----- Selected text -----

CHRISTIAN Wakeford and James Daly have criticised the Mayor of Greater Manchester for saying it would be "impossible" to lift the current coronavirus restrictions in a single borough.

A letter to Matt Hancock from the elected officials says keeping the whole of Greater Manchester under lockdown until the outbreak is under control across the whole borough would be an "unacceptable approach".

Although the letter was written by James Grundy, the representative for Leigh, various other conservative MPs across Greater Manchester have signed it, including Christian Wakeford, the MP for Bury South, and James Daly, who represents Bury North.

The group say Andy Burnham's comment during a press conference on Wednesday was incorrect, as lockdown measures in Leicester were only applied in certain areas, and were lifted gradually, with some measures still in force within the city.

They also point to new restrictions in parts of East Lancashire and West Yorkshire as proof that the measures can be enforced on part of an area.

The letter reads: "The strategy pursued by Andy Burnham of a 'one size fits all' approach across the whole of Greater Manchester, irrespective of local infection rates, is not only wrong, but dangerous.

"This strategy risks spreading resources too thinly across the whole conurbation, including in areas with few or no cases.

"Measures must be taken on a borough by borough basis, and on a town by town basis in boroughs, where there are only one or two coronavirus 'hotspots', but the rates in other parts of the same borough are low.

"The Mayor of Greater Manchester has failed to understand that there is a great deal of variation in terms of infection rates and consequent need across Greater Manchester, and is seeking to impose a crude and ineffective strategy across the whole area."

-----

*Things to do*:
1 – Answer these questions from the article on the Greater Manchester lockdown letter above, marking each answer with its letter:
(a) Who wrote the letter to Matt Hancock?
(b) In which city, according to the group, were lockdown measures applied only in certain areas and lifted gradually?
(c) Which two areas have new restrictions that the group cites as proof that measures can be enforced on part of an area?
2 – Summarize the article on the Greater Manchester lockdown letter above in two sentences.
3 – Carry the article on the Greater Manchester lockdown letter above forward from its final sentence.

----- Data excerpt -----

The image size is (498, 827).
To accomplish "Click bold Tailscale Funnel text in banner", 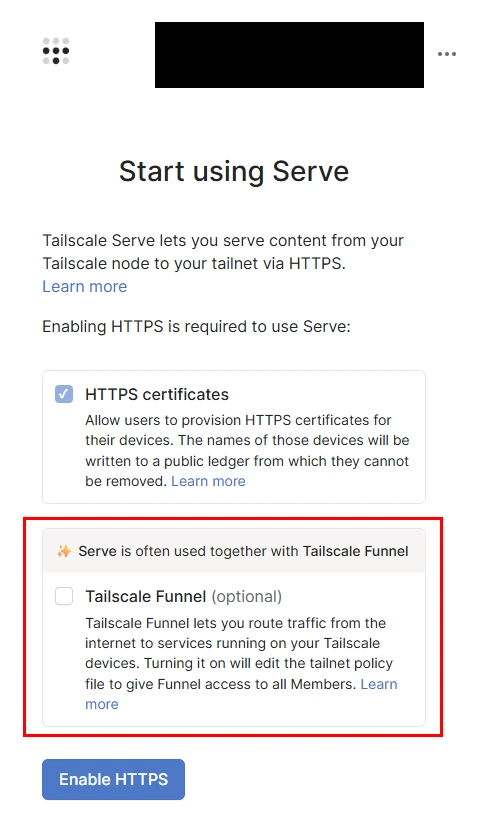I will click(356, 551).
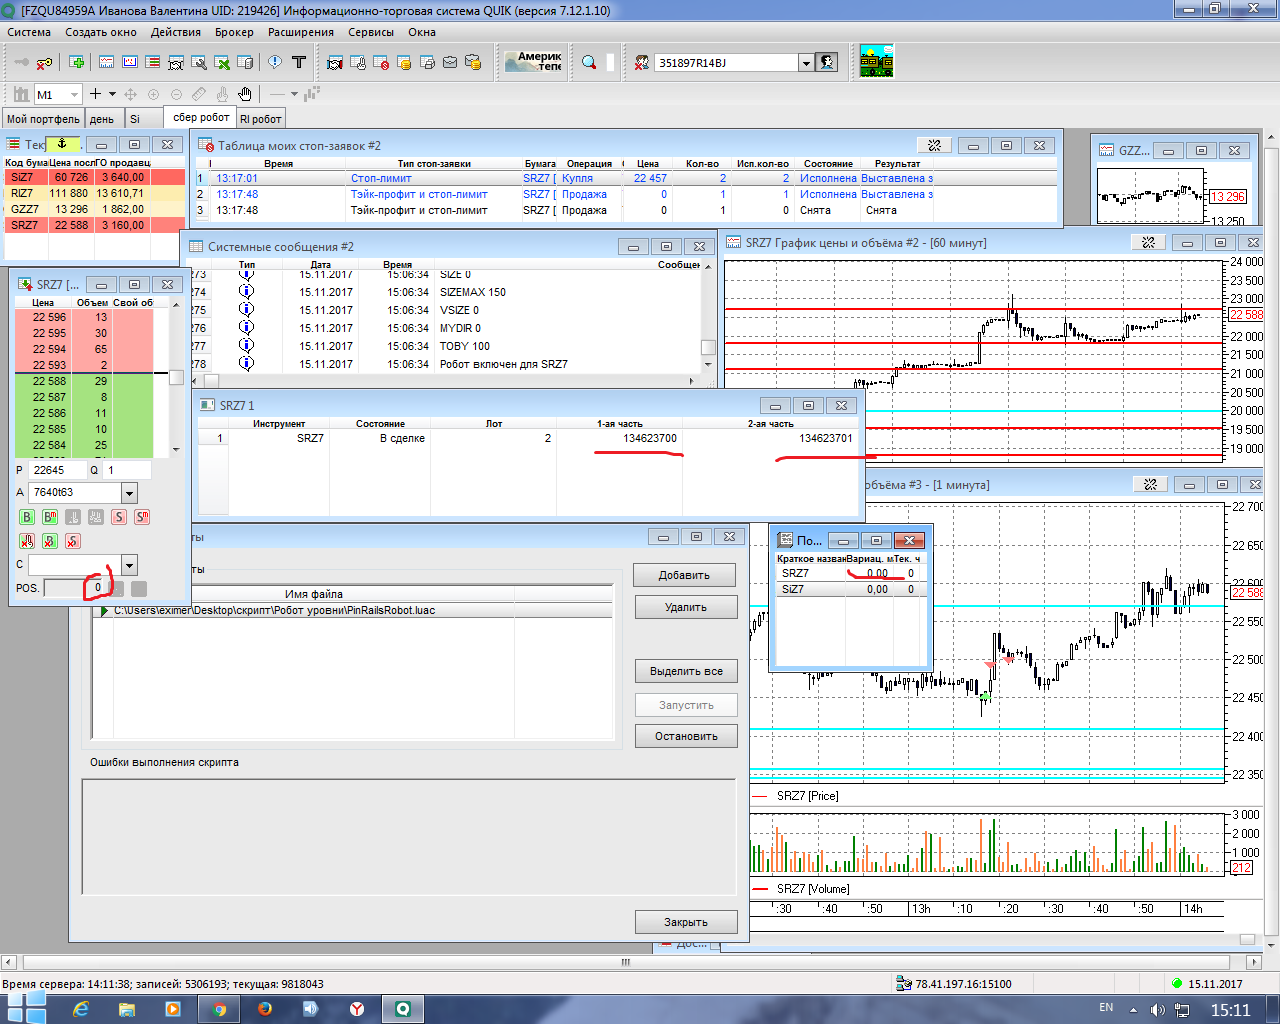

-----

*Response list*:
1 –
(a) James Grundy, the representative for Leigh.
(b) Leicester.
(c) Parts of East Lancashire and West Yorkshire.

2 – Conservative MPs across Greater Manchester, including Christian Wakeford and James Daly, have signed a letter to Matt Hancock criticizing Mayor Andy Burnham for saying it would be "impossible" to lift coronavirus restrictions in a single borough. Citing Leicester and new restrictions in parts of East Lancashire and West Yorkshire, the letter argues that a "one size fits all" approach is wrong and dangerous and that measures must be taken borough by borough and town by town.

3 –
The group urge Mr Hancock to address the "clear failings" in the strategy to prevent a full lockdown being imposed across the borough.

Addressing his constituents, James Daly added: "We have some areas in Greater Manchester with high infection rates, we have some areas with low infection rates.

"It is important that each area's figures are judged on their own merit."

The letter was written in response to Mr Burnham saying it would be "impossible" to lift stricter measures in Wigan, despite the borough having the lowest infection rates across Greater Manchester, as a spike could happen at any moment.

Although Wigan has seen an infection rate of just 7.3 in the week ending August 1, Burnham warned that the area could find itself going through a spike at any moment, as Trafford saw cases spike from 8.8 to 36.2 per 100,000 residents in two weeks.

Outbreaks in workplaces involving staff living in different parts of Greater Manchester was also raised as an issue preventing the change.

The letter provoked a response from Burnham on Twitter, with the elected official saying: "I’ve seen it all now.

"A group of Tory MPs write to a Tory Health Secretary trying to blame me for a decision which their own Tory Government made.

"So self-serving to politicise a serious public health issue like this.

"Not sure it merits a response but I will send one later."